▸ Stated problem: Pull every line of the listing below word for word, and leave the pictures out.
================================
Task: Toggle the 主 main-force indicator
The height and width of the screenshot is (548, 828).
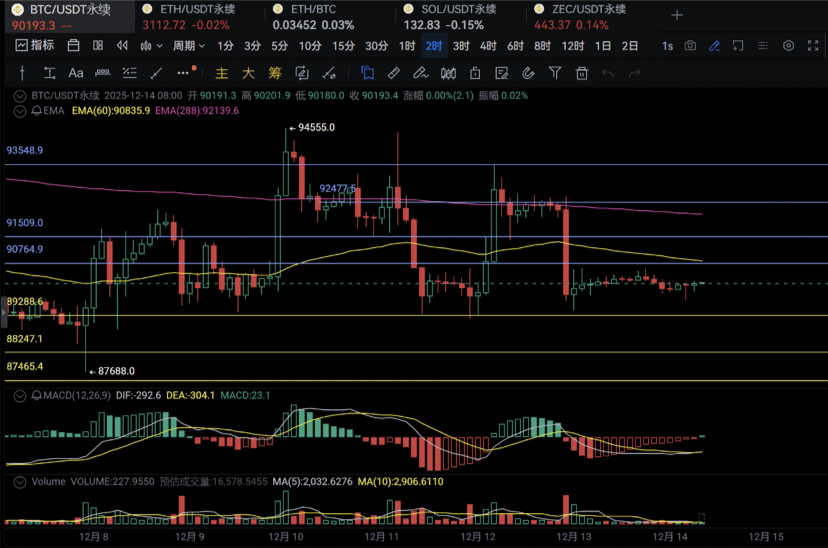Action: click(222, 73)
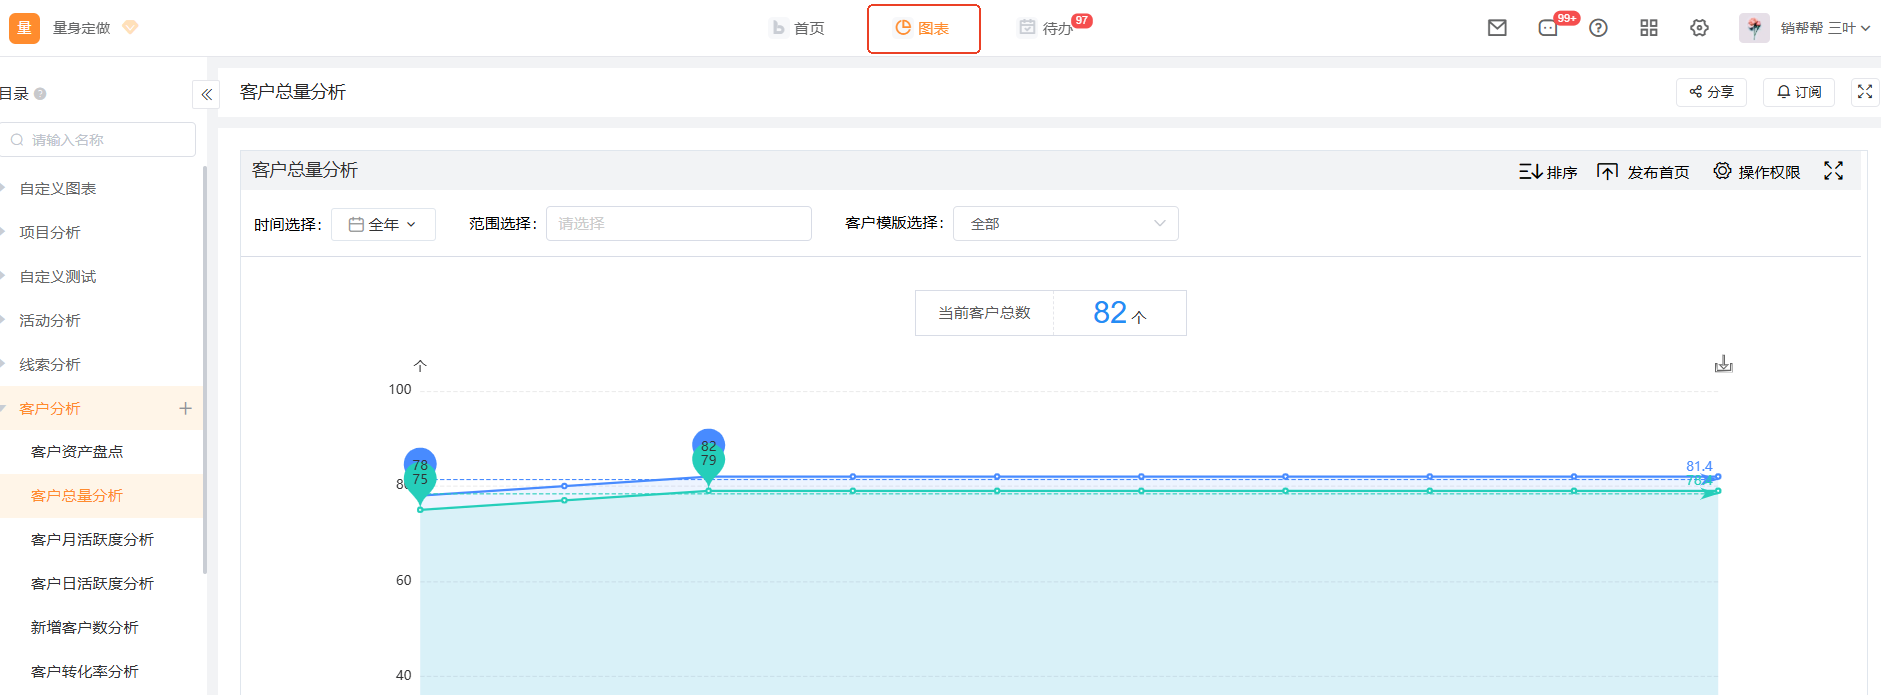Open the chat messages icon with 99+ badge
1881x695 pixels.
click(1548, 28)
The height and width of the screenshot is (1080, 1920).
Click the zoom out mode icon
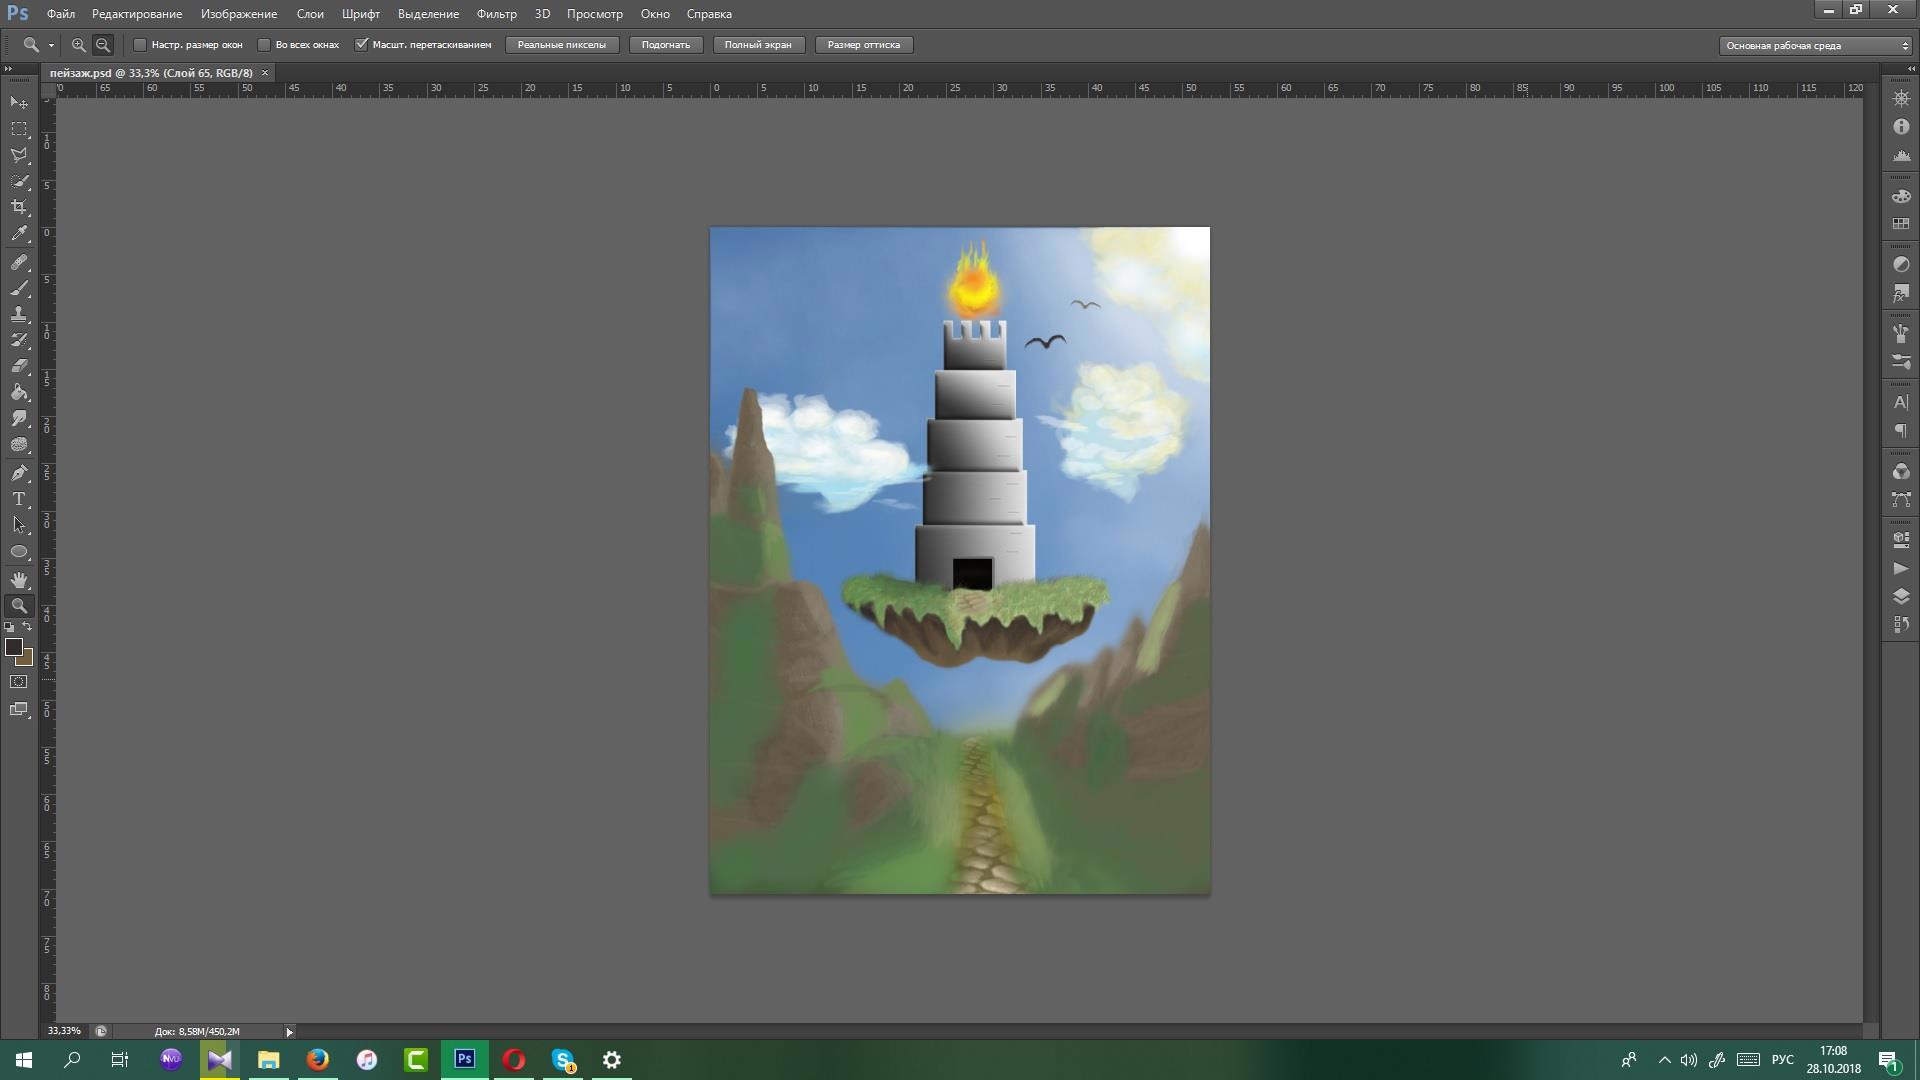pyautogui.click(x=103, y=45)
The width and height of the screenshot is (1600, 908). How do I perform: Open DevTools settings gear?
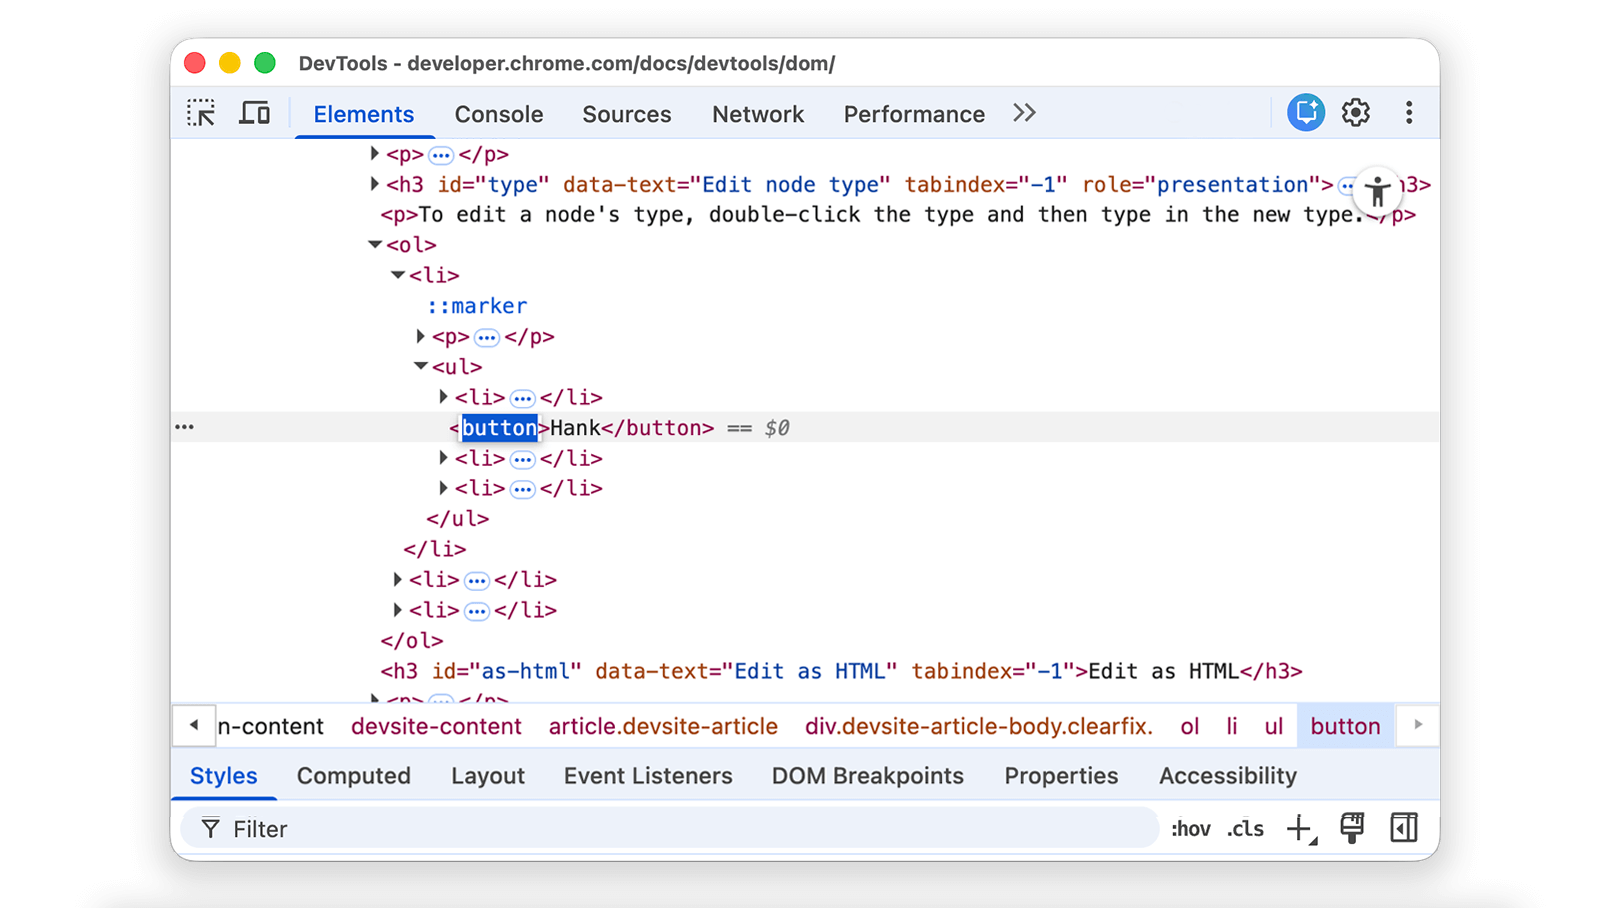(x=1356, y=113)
================================
▸ Exercise result:
Task: Toggle the 主 main-force indicator
The height and width of the screenshot is (548, 828).
Action: click(222, 73)
Open the chat messages icon with 99+ badge
1881x695 pixels.
click(1548, 28)
The height and width of the screenshot is (1080, 1920).
Click the zoom out mode icon
pyautogui.click(x=103, y=45)
The width and height of the screenshot is (1600, 908). How do I perform: Open DevTools settings gear?
(x=1356, y=113)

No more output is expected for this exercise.